Given records:

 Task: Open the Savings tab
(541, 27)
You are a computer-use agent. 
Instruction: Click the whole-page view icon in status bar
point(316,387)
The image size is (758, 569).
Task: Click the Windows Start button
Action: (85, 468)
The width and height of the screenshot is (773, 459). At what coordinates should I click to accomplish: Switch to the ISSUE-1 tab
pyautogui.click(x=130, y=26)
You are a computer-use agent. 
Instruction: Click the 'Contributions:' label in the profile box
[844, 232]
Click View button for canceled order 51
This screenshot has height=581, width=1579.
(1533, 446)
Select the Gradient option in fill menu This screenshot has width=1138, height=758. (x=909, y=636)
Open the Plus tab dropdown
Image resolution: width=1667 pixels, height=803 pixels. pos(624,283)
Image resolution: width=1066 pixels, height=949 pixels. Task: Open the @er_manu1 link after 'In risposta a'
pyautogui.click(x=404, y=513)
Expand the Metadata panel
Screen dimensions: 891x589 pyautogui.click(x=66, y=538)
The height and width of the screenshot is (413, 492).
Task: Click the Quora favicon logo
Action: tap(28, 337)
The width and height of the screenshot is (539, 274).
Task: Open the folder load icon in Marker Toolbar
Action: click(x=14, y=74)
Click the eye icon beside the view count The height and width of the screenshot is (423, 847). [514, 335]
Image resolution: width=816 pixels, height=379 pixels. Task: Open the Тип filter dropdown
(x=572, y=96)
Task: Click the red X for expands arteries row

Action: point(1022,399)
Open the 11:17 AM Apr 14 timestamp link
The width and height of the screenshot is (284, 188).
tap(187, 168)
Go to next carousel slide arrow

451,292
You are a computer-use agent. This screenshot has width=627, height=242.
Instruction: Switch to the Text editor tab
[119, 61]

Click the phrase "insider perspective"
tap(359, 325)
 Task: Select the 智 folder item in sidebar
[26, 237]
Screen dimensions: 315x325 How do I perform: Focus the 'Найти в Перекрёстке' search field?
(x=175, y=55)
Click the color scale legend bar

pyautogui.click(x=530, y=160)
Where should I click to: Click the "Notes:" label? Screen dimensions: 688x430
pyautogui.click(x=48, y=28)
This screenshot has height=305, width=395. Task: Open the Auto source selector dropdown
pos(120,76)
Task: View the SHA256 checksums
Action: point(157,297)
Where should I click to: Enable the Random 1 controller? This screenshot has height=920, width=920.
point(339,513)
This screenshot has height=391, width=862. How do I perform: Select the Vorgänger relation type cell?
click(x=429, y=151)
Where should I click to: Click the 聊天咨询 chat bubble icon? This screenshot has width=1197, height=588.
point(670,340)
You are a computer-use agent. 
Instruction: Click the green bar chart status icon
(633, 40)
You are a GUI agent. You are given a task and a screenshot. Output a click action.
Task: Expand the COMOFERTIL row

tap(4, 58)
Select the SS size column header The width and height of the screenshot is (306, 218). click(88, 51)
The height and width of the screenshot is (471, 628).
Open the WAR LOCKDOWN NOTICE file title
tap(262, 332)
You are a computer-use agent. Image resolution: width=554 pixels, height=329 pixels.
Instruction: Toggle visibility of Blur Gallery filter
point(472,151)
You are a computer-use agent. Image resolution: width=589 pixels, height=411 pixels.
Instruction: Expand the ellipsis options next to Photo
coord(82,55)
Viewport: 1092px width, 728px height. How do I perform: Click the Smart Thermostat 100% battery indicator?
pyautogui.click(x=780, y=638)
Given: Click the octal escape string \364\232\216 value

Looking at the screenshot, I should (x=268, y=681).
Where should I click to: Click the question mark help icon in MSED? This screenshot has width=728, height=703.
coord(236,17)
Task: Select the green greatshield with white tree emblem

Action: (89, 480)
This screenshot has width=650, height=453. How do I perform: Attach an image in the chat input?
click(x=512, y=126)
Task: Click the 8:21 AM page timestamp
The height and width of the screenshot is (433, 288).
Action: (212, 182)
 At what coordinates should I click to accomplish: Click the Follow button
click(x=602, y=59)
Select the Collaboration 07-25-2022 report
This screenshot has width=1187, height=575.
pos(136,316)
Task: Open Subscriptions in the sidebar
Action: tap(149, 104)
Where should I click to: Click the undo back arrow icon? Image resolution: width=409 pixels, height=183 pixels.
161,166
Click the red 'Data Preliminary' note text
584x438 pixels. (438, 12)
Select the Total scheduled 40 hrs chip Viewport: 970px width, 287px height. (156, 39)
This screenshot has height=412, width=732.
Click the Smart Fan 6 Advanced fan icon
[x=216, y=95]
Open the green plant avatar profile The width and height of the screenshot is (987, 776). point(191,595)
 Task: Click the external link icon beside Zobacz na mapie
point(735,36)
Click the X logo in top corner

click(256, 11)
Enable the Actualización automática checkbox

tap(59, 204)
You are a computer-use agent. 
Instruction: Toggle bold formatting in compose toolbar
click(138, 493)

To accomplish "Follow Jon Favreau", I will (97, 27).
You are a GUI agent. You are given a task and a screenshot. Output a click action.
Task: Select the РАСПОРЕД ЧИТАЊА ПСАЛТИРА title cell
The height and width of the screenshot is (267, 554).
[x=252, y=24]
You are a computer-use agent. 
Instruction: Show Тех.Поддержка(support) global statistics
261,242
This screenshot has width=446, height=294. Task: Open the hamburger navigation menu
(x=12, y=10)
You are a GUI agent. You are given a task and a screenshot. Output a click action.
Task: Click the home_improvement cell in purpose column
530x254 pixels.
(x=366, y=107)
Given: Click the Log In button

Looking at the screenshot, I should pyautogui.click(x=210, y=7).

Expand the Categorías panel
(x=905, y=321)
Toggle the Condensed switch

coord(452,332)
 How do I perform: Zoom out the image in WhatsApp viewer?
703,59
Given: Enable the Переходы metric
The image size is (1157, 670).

Exercise requirements: Wherever a line holds the word "column", copy that line out of the entries above.

The completed task:
Select the SS size column header The width and height of the screenshot is (306, 218). click(88, 51)
Task: Click the home_improvement cell in purpose column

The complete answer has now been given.